-- GIVEN RECORDS follows --

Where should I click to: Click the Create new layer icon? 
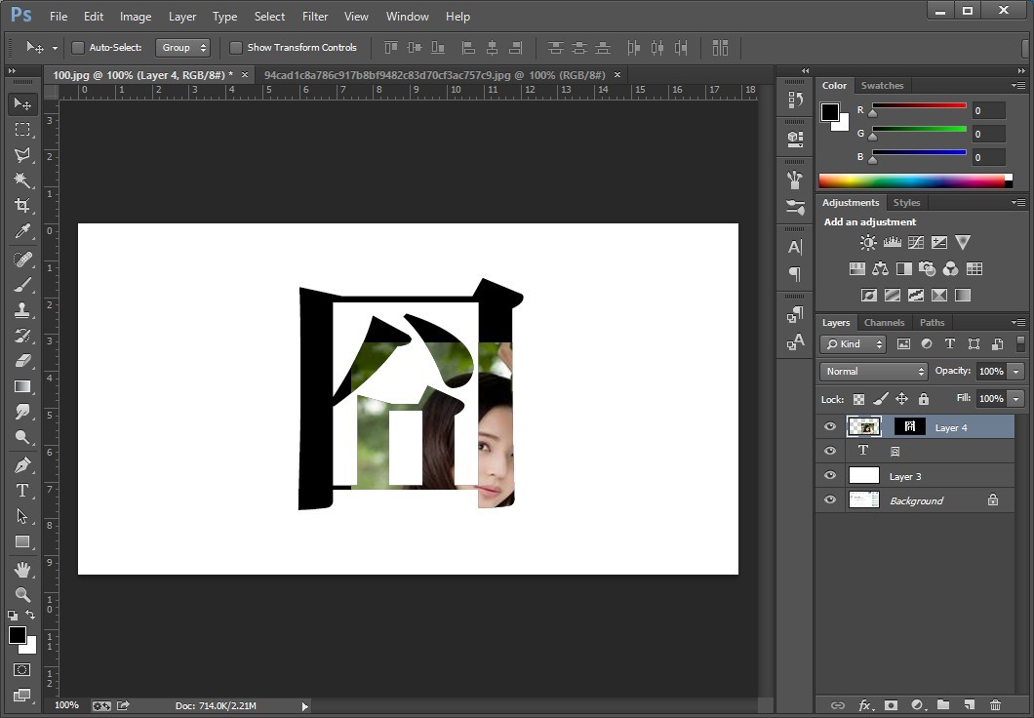point(969,704)
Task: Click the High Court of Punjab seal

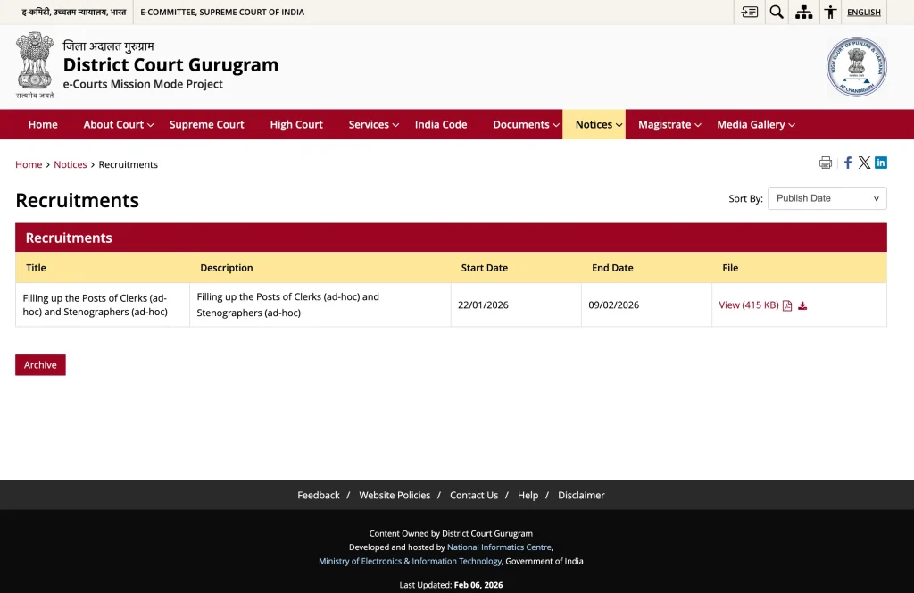Action: (856, 66)
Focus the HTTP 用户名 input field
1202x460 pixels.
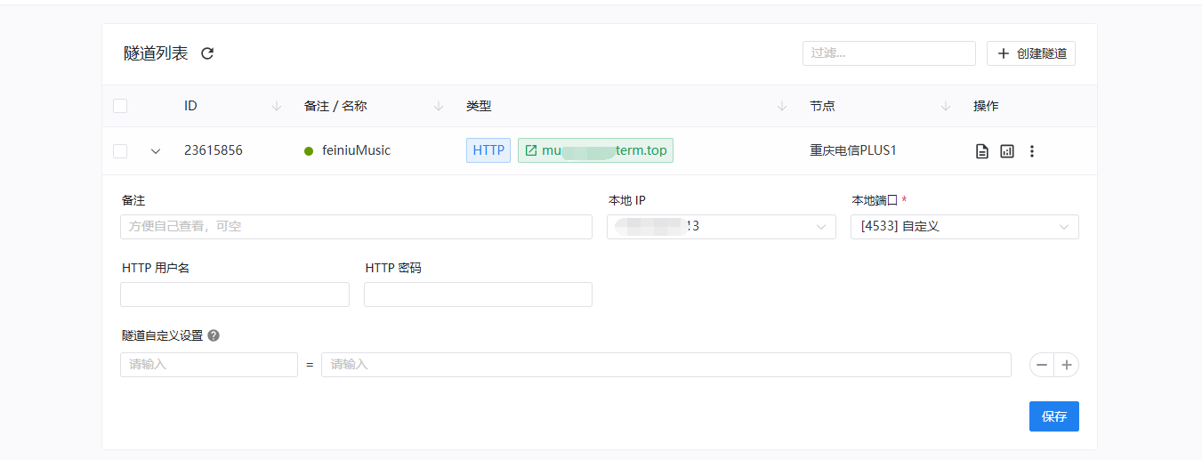point(235,295)
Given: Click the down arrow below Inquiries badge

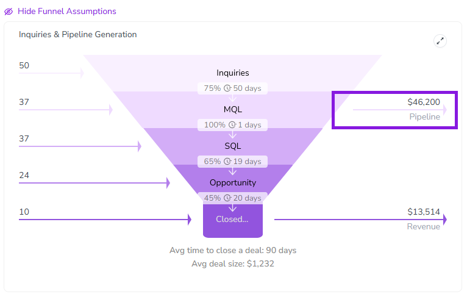Looking at the screenshot, I should coord(233,98).
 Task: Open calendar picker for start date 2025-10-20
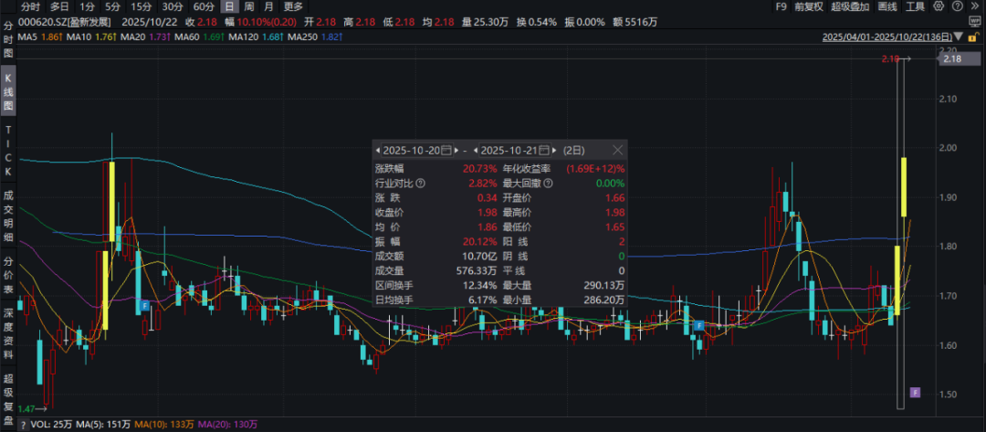click(x=445, y=150)
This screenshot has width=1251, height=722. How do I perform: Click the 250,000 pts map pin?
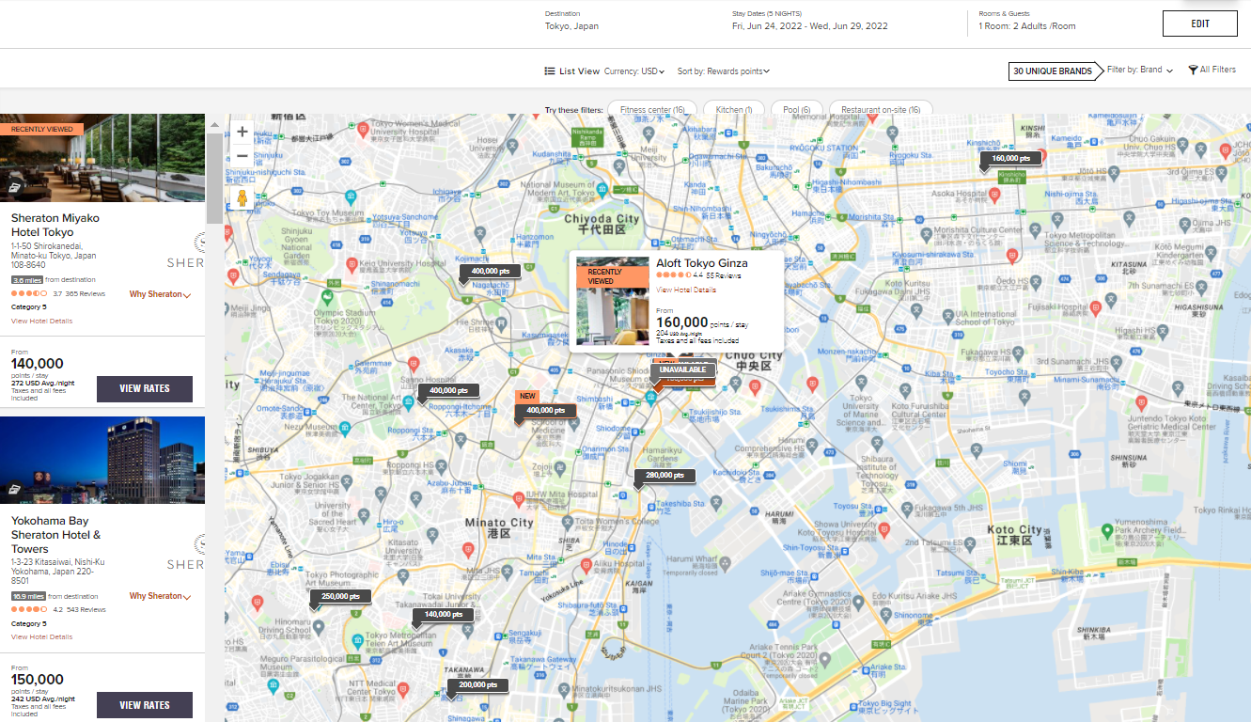coord(339,595)
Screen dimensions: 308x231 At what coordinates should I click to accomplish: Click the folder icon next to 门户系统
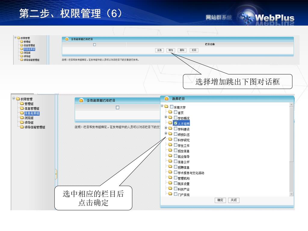point(170,194)
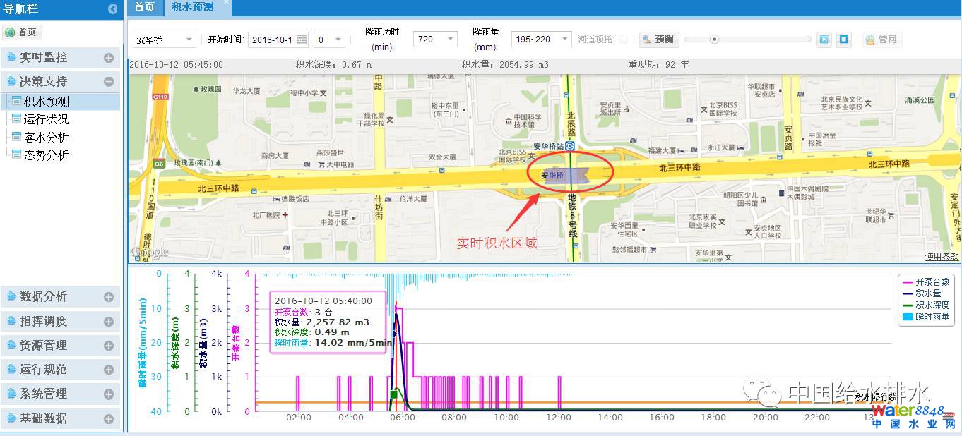The width and height of the screenshot is (962, 436).
Task: Click the stop simulation button
Action: coord(843,40)
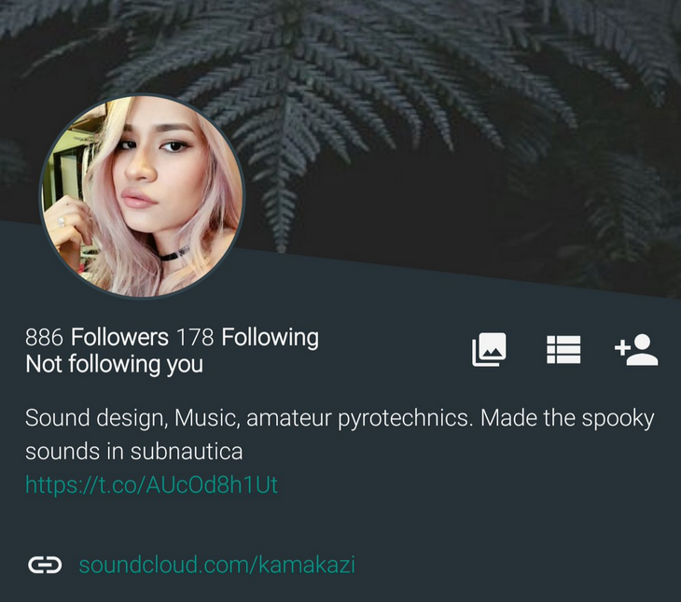Tap the circular profile avatar photo

(142, 196)
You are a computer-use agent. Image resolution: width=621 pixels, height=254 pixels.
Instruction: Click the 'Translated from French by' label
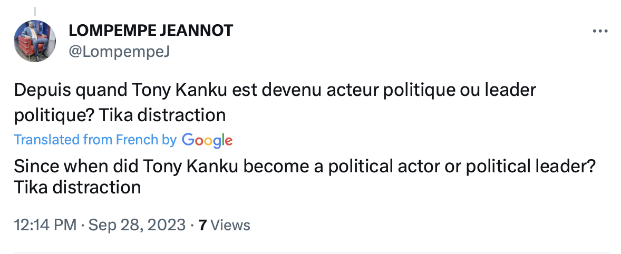(95, 140)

-- GIVEN RECORDS concluded --

(TASK REQUIREMENTS) Your copy of the entries above must be exact and must not include pictures.

(REPLY TO THE EXERCISE)
Where should I click to: Click the Create new layer icon? 
point(969,704)
Task: Click the High Court of Punjab seal

Action: (856, 66)
Focus the HTTP 用户名 input field
1202x460 pixels.
point(235,295)
Given: Click the down arrow below Inquiries badge

Looking at the screenshot, I should coord(233,98).
 Task: Open calendar picker for start date 2025-10-20
click(x=445, y=150)
This screenshot has width=1251, height=722. How do I perform: Click the 250,000 pts map pin?
coord(339,595)
Screen dimensions: 308x231 At what coordinates should I click to accomplish: Click the folder icon next to 门户系统
point(170,194)
The width and height of the screenshot is (962, 436).
Task: Click the stop simulation button
Action: coord(843,40)
Tap the circular profile avatar photo

(142, 196)
You are a computer-use agent. Image resolution: width=621 pixels, height=254 pixels.
Instruction: Click the 'Translated from French by' label
(95, 140)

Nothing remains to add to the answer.